Les balises à transmission satellite stockent des données dites « historiques » en interne en plus des informations transmises par satellites.

Jérôme Bourjea
Ifremer | Chercheur en biologie des pêches et de la conservation

Des balises internes et externes

Par leur taille, les grands individus comme le thon rouge, les tortues ou les requins sont moins gênés par des balises externes. Ce sont des balises collées ou ancrées sur leur corps, souvent utilisées pour ces grands migrateurs. 

En revanche, pour les petits individus comme le bar, la dorade ou le lieu jaune, les balises internes sont privilégiées. L'Ifremer peut également en poser sur les grands individus (raie, thons...) pour obtenir des données internes. Celles-ci demandent des moyens humains et techniques plus importants, notamment des compétences chirurgicales. En effet, lors des campagnes de pose de ces balises internes, les scientifiques doivent mobiliser à la fois un bateau de pêche et un bateau « hôpital » dans lequel les poissons sont anesthésiés, étudiés (taille, poids, prélèvements de tissus pour étudier l’ADN et prélèvements d’écailles pour estimer l’âge), opérés chirurgicalement (incisés, placement de la balise et recousus) et soignés (réveil et récupération en bassin) avant d’être relâchés dans le milieu naturel.

À FAIRE:
Pour chaque affirmation, dites si elle est conforme au texte sur les balises ci-dessus, puis citez les mots du texte qui le montrent.
(a) Les balises externes sont surtout utilisées pour les petits poissons comme le bar.
(b) Poser des balises internes demande des compétences chirurgicales.
(c) On prélève des écailles sur les poissons pour estimer leur âge.

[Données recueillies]
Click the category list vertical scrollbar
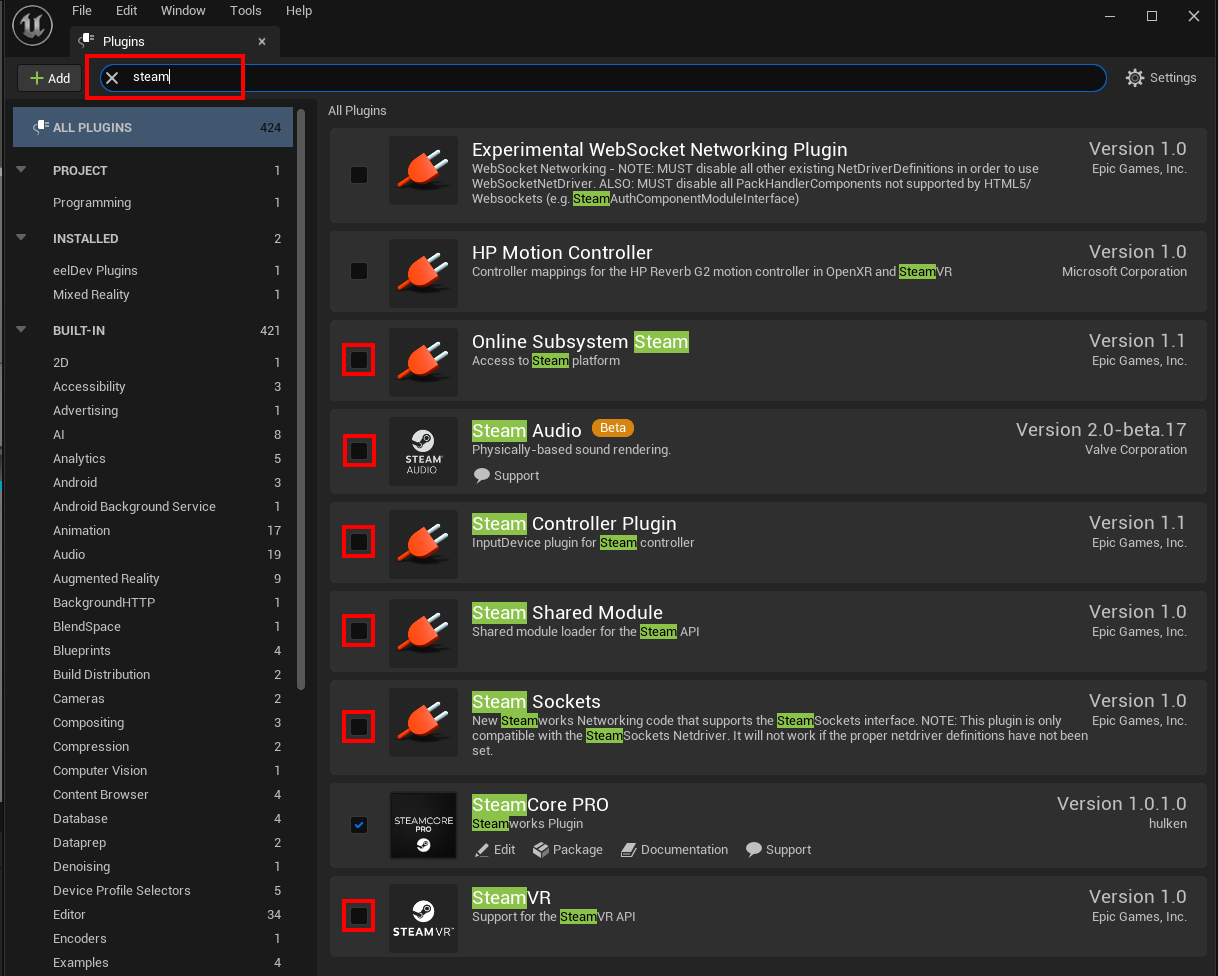1218x976 pixels. click(x=302, y=399)
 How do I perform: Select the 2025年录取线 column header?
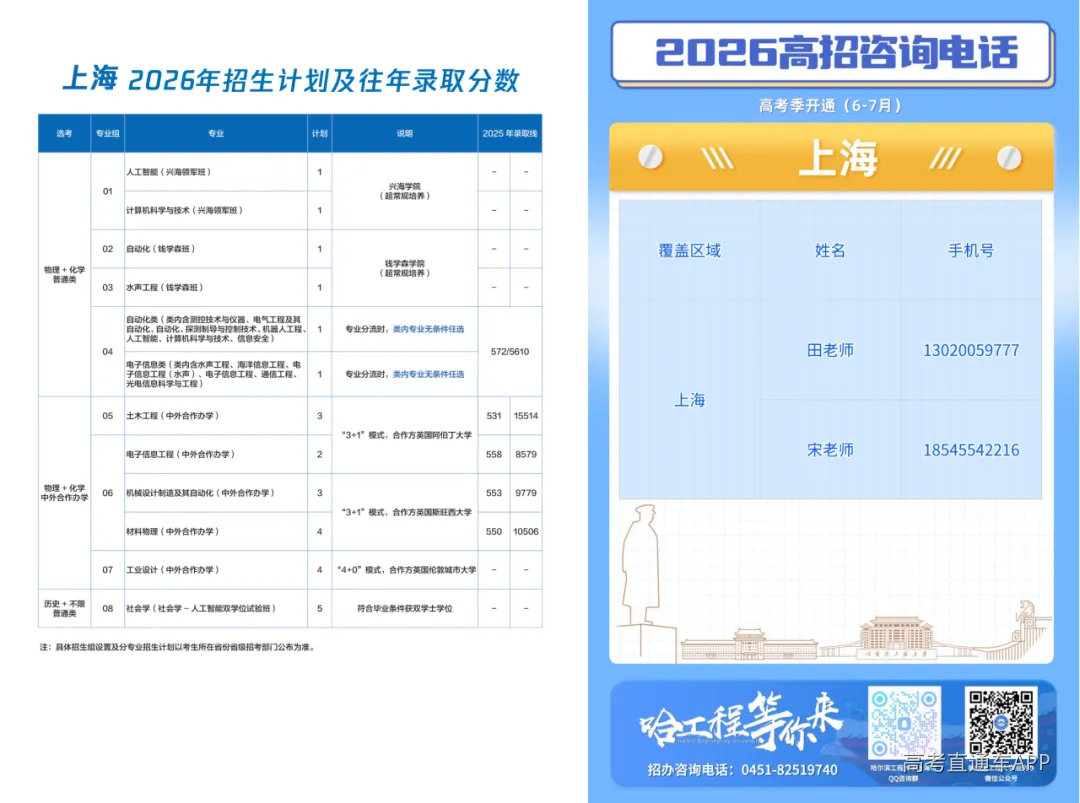(510, 134)
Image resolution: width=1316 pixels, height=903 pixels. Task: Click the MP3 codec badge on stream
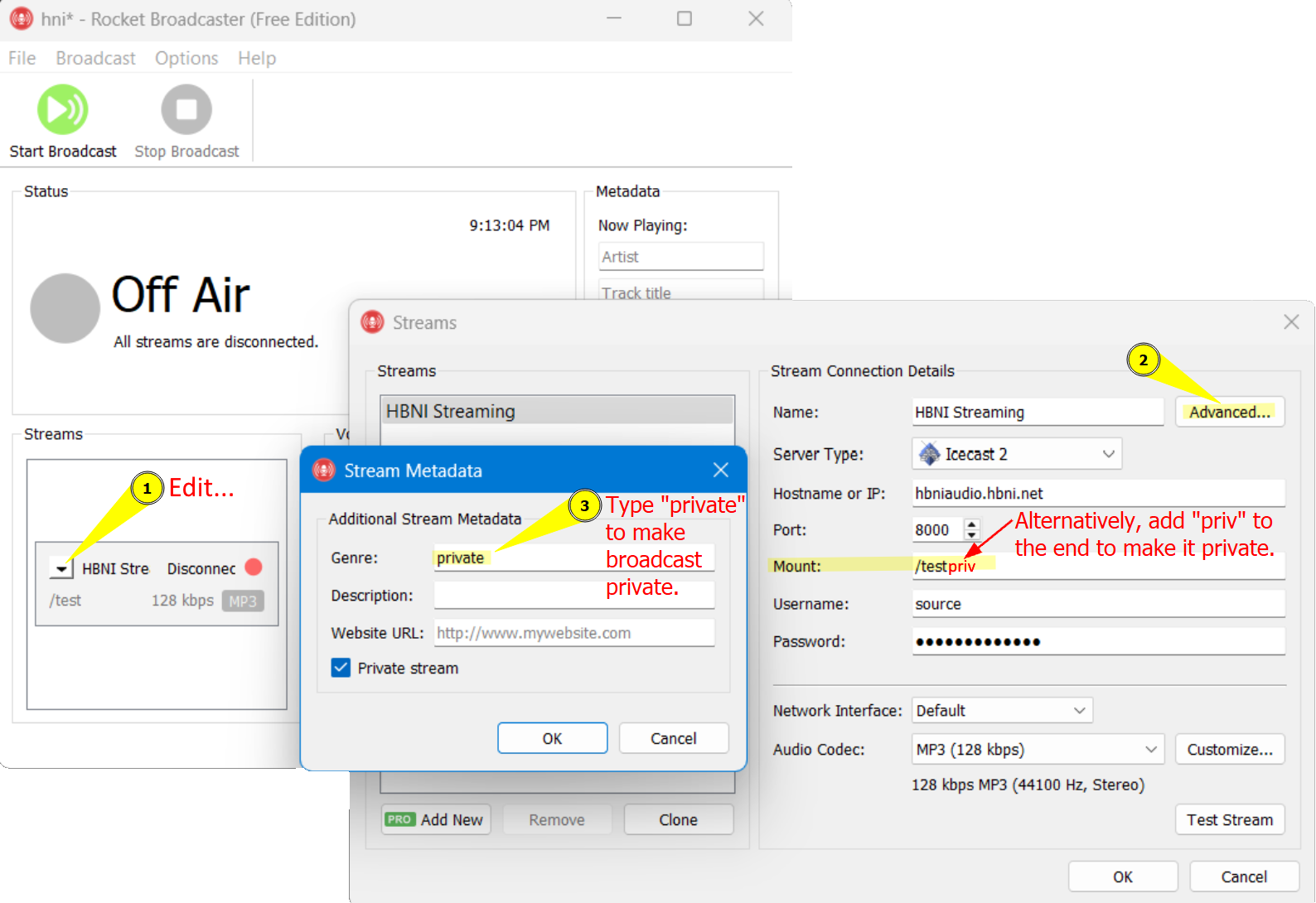click(243, 601)
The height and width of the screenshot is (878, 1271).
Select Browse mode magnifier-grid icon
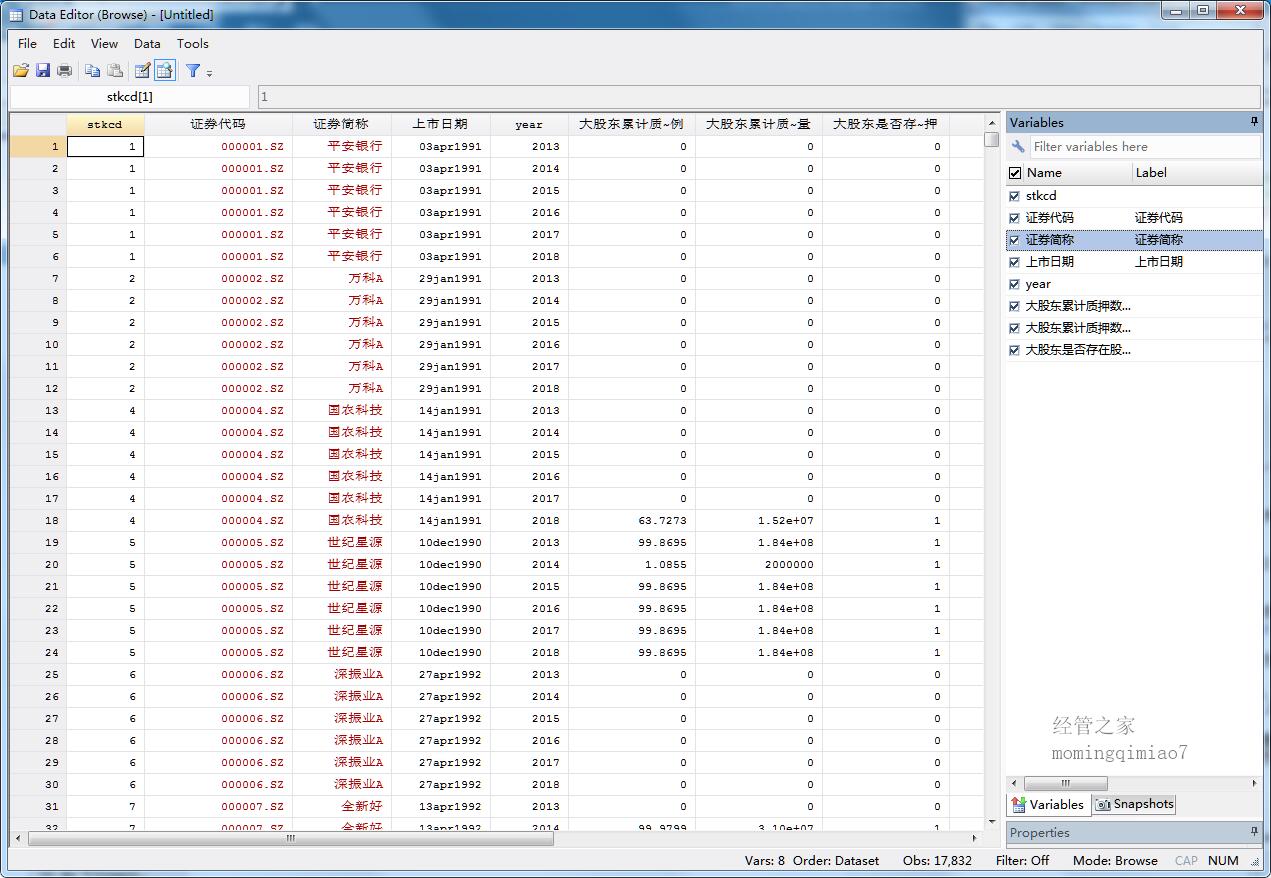tap(165, 70)
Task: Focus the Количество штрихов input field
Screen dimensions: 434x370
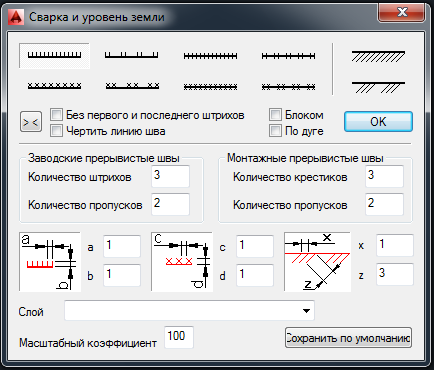Action: point(171,176)
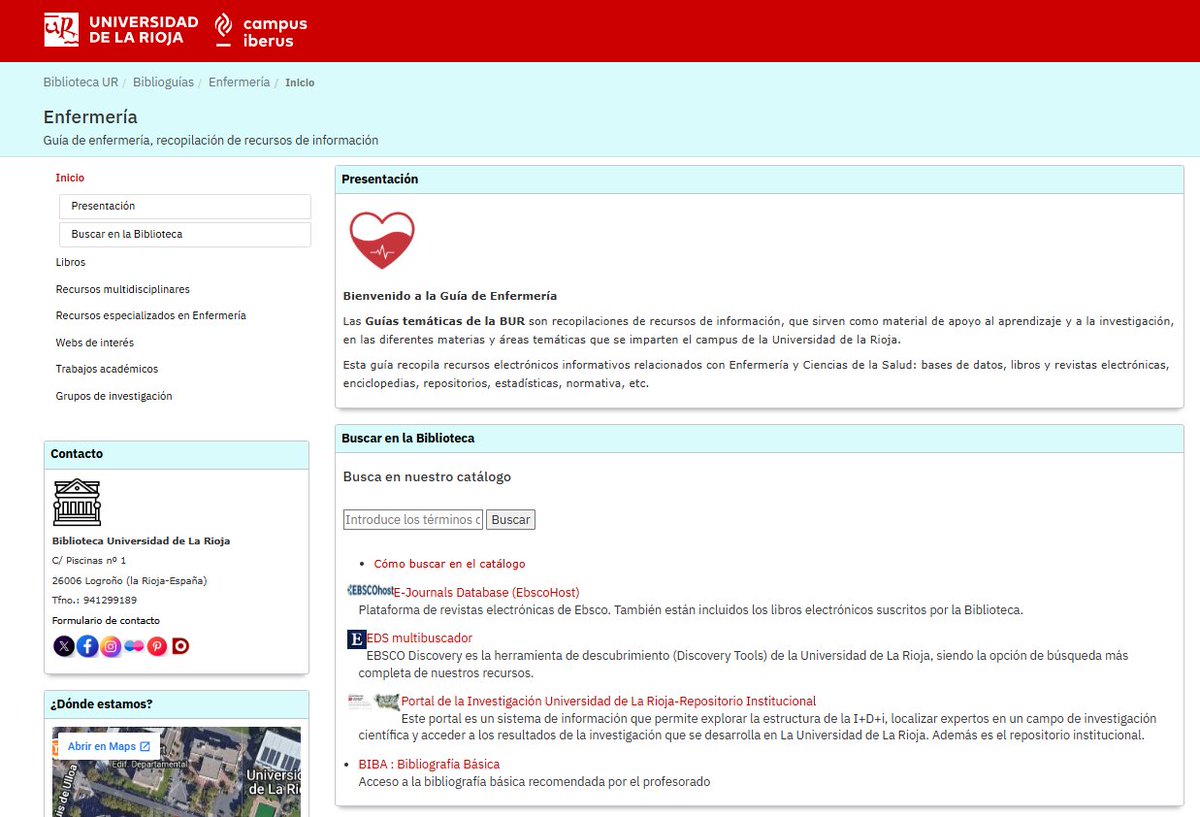Click the red heart icon in Presentación

coord(382,240)
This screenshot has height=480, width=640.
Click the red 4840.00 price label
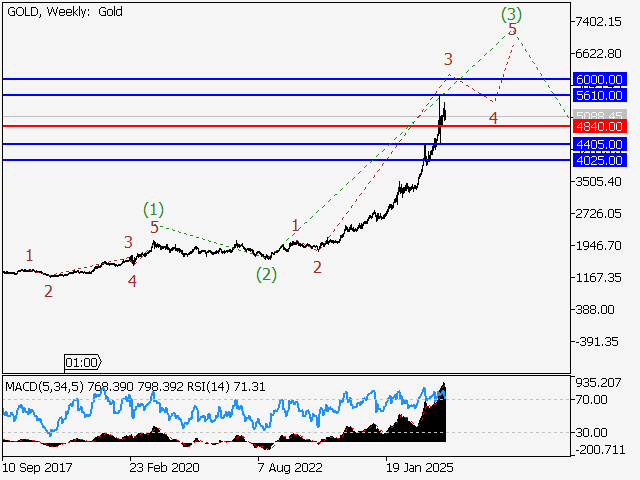pyautogui.click(x=599, y=127)

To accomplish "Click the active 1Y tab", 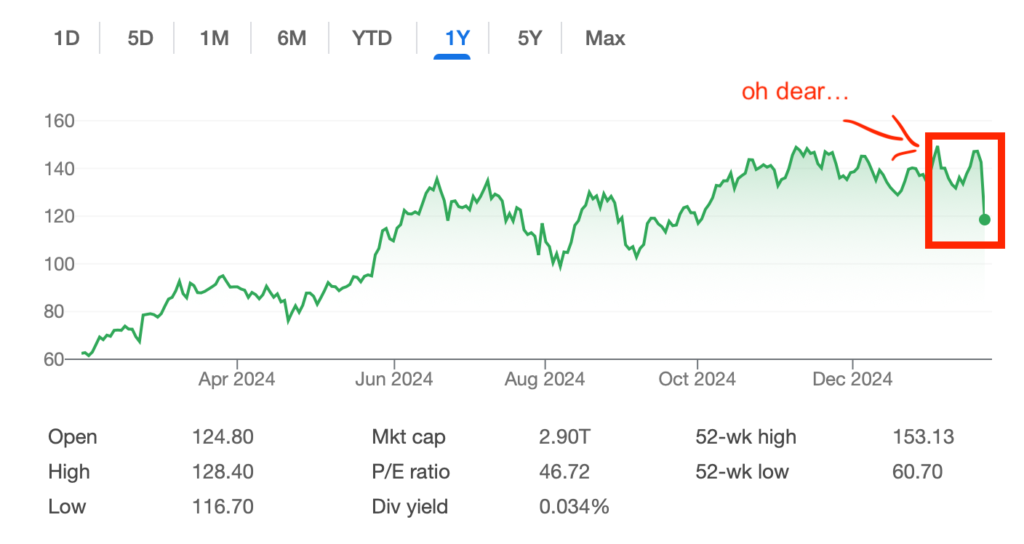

VOTRE RÉPONSE:
(a) Non : « pour les petits individus comme le bar, la dorade ou le lieu jaune, les balises internes sont privilégiées »
(b) Oui : « notamment des compétences chirurgicales »
(c) Oui : « prélèvements d’écailles pour estimer l’âge »